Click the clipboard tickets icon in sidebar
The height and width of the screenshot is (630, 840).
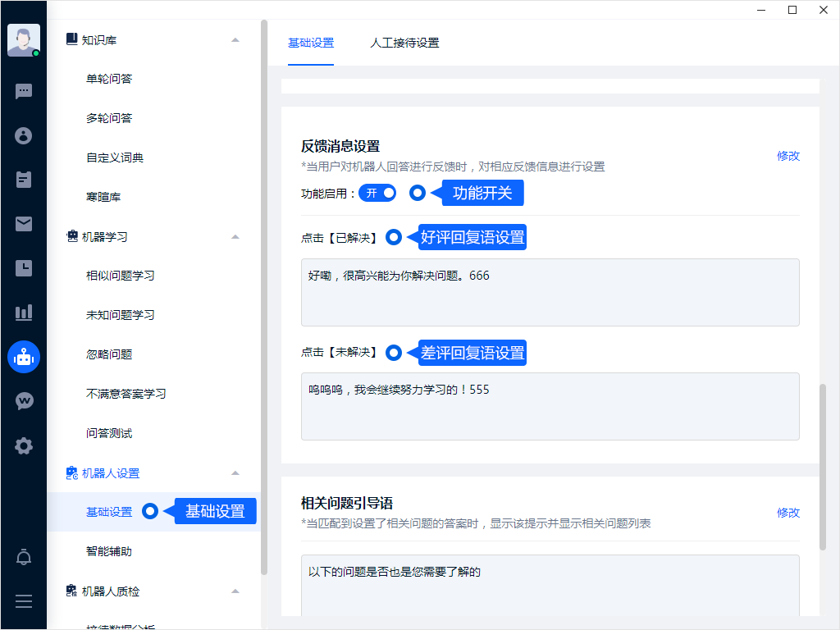(24, 180)
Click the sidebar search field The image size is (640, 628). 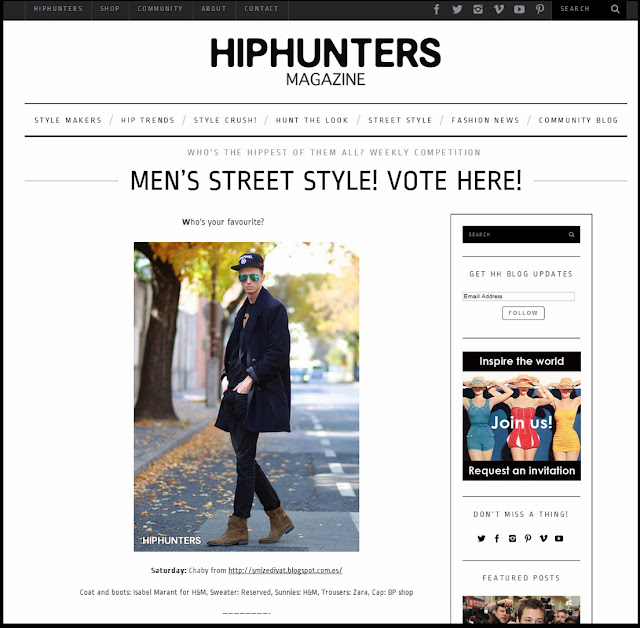[x=521, y=235]
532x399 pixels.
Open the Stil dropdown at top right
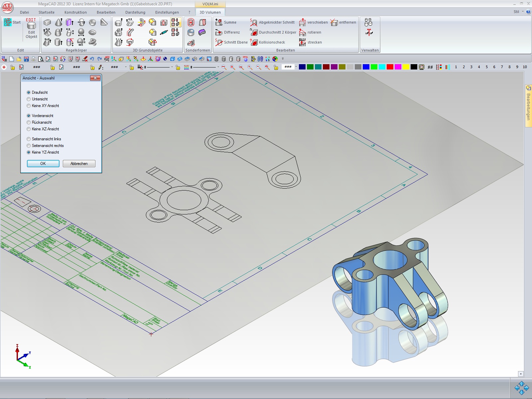point(518,12)
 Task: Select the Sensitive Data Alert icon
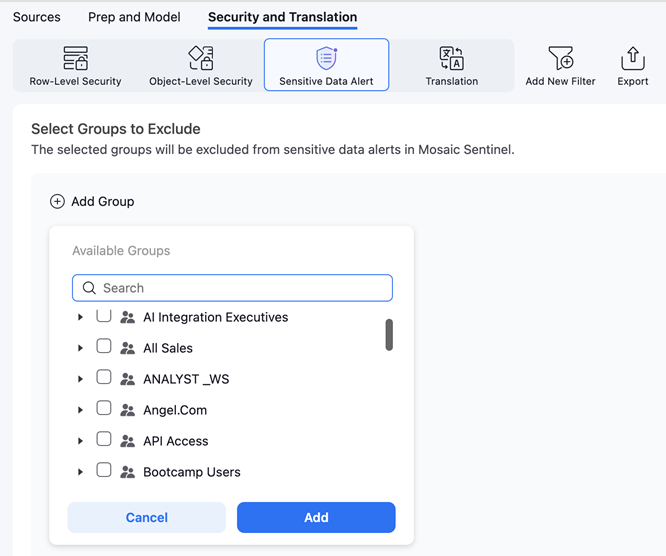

____

### WORK INSTRUCTIONS:
Please copy exactly the lines from the one containing "Open the Stil dropdown at top right" through the last line of the records above, both included, and leave out any pictures.

### TASK ANSWER:
Open the Stil dropdown at top right
point(518,12)
 Task: Select the Sensitive Data Alert icon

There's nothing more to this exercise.